Annotation Specific Kernel
Assign annotation metadata to sequences and create a kernel object which evaluates annotation information Show biological sequence together with annotation
showAnnotatedSeq(x, sel = 1, ann = TRUE, pos = TRUE, start = 1, end = width(x)[sel], width = NA)
## S4 method for signature 'XStringSet' ## annotationMetadata(x, annCharset= ...) <- value
## S4 method for signature 'BioVector' ## annotationMetadata(x, annCharset= ...) <- value
## S3 method for class 'BioVector': annotationMetadata(x, ...) <- value
## S3 method for class 'XStringSet': annotationMetadata(x)
## S3 method for class 'BioVector': annotationMetadata(x)
## S3 method for class 'XStringSet': annotationCharset(x)
## S3 method for class 'BioVector': annotationCharset(x)
- biological sequences in the form of a
- single index into x for displaying a specific sequence. Default=1
- show annotation information along with the sequence
- show position information
- first postion to be displayed, by default the full sequence is shown
- last position to be displayed or use parameter 'width'
- number of positions to be displayed or use parameter 'end'
- additional parameters which are passed transparently.
- character vector with annotation strings with same length as the number of sequences. Each anntation string must have the same number of characters as the corresponding sequence. In addition to the characters defined in the annotation character set the character "-" can be used in the annotation strings for masking sequence parts.

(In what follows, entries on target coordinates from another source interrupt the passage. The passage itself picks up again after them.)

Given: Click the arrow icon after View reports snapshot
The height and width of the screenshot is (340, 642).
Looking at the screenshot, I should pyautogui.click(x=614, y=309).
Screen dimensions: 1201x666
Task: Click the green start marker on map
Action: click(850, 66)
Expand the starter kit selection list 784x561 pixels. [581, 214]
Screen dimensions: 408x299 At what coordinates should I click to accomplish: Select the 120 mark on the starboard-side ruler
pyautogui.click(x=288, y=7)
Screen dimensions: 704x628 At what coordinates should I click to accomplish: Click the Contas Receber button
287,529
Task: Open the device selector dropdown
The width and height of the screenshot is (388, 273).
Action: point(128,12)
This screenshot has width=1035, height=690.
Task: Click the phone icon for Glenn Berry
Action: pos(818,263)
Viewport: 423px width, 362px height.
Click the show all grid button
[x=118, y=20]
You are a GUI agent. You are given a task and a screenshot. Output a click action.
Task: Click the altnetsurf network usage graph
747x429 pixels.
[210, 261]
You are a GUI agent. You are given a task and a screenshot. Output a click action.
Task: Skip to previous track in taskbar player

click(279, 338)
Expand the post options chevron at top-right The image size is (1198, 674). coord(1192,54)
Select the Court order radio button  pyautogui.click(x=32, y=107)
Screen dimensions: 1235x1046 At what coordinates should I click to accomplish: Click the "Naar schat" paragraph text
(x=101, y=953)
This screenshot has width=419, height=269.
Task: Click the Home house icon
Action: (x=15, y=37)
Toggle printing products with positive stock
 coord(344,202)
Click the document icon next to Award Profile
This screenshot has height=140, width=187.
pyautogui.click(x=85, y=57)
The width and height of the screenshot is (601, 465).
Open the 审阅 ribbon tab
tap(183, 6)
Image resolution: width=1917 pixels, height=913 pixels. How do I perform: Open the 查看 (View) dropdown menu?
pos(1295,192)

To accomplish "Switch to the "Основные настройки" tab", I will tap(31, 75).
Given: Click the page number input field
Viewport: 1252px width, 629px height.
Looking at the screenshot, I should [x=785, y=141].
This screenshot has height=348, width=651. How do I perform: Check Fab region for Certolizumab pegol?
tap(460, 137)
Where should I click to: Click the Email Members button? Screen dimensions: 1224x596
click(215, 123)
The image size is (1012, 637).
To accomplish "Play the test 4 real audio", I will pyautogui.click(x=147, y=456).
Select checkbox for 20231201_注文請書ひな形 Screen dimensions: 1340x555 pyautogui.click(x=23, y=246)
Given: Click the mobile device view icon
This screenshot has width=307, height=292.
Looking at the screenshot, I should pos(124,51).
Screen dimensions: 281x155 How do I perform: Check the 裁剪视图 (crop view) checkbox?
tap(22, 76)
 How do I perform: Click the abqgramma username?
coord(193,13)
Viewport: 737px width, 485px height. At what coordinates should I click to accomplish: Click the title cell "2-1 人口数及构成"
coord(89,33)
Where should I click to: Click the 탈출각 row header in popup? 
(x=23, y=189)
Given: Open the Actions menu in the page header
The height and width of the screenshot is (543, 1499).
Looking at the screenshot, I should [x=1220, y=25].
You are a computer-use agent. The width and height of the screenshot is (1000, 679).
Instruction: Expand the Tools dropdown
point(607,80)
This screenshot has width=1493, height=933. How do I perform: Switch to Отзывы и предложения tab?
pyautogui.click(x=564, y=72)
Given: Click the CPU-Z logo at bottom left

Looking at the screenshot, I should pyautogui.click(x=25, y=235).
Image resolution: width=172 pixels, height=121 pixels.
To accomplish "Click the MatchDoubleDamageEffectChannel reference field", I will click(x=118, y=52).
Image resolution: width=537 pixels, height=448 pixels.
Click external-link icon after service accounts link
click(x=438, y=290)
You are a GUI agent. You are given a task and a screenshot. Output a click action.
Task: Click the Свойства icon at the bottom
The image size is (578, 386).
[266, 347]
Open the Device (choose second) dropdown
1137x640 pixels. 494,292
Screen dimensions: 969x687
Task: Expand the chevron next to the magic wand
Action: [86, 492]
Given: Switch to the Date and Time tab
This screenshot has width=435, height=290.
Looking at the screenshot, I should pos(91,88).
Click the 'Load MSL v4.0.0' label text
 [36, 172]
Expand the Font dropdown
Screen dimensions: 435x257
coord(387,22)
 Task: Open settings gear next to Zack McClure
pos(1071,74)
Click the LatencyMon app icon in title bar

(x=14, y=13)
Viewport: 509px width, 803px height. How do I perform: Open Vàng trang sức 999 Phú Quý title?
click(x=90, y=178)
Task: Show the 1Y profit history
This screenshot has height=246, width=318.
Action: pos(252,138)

- character string listing all characters used in annotation sorted ascending according to the C locale, up to 32 characters are possible
Annotation information for sequences
For the annotation specific kernel additional annotation information is
added to the sequence data. The annotation for one sequence consist of a
character string with a single annotation character per position, i.e.
the annotation sequence has the same length as the sequence. The character
set used for annotation is defined user specific on XStringSet level
with up to 32 different characters. Each biological sequence needs
an associated annotation sequence assigned consisting of characters from
this character set. The evaluation of annotation information as part of
the kernel processing during generation of a kernel matrix or an explict
representation can be activated per kernel object.
Assignment of annotation information
The annotation characterset consists of a character string listing all
allowed annotation characters in alphabetical order. Any single byte ASCII
character from the decimal range between 32 and 126, except 45, is allowed.
The character '-' (ASCII dec. 45) is used for masking sequence parts which
should not be evaluated. As it has assigned this special masking function
it must not be used in annotation charactersets.
The annotation characterset is assigned to the sequence set with the
annotationMetadata function (see below). It is stored in the
metadata list as named element
annotationCharset and can be stored
along with other metadata assigned to the sequence set. The annotation
strings for the individual sequences are represented as a character vector
and can be assigned to the XStringSet together with the assignment of the
annotation characterset as element related metadata. Element related
metadata is stored in a DataFrame and the columns of this data frame
represent the different types of metadata that can be assigned in parallel.
The column name for the sequence related annotation information is
"annotation". (see Example section for an example of annotation metadata
assignment) Annotation metadata can be assigned together with position
positionMetadata to a sequence set.
Annotation Specific Kernel Processing
The annotation specific kernel variant of a kernel, e.g. the spectrum kernel
appends the annotation characters corresponding to a specific kmer to this
kmer and treats the resulting pattern as one feature - the basic unit for
similarity determination. The full feature space of an annotation specific
spectrum kernel is the cartesian product of the set of all possible sequence
patterns with the set of all possible anntotions patterns. Dependent on the
number of characters in the annotation character set the feature space
increases drastically compared to the normal spectrum kernel. But through
annotation the similarity consideration between two sequences can be split
into independent parts considered separately, e.g. coding/non-coding,
exon/intron, etc... . For amino acid sequences e.g. a heptad annotation
(consisting of a usually periodic pattern of 7 characters (a to g) can be
used as annotation like in prediction of coiled coil structures. (see
reference Mahrenholz, 2011)
annSpec passed during creation of a kernel object controls
whether annotation information is evaluated by the kernel. (see functions
spectrumKernel, gappyPairKernel, motifKernel)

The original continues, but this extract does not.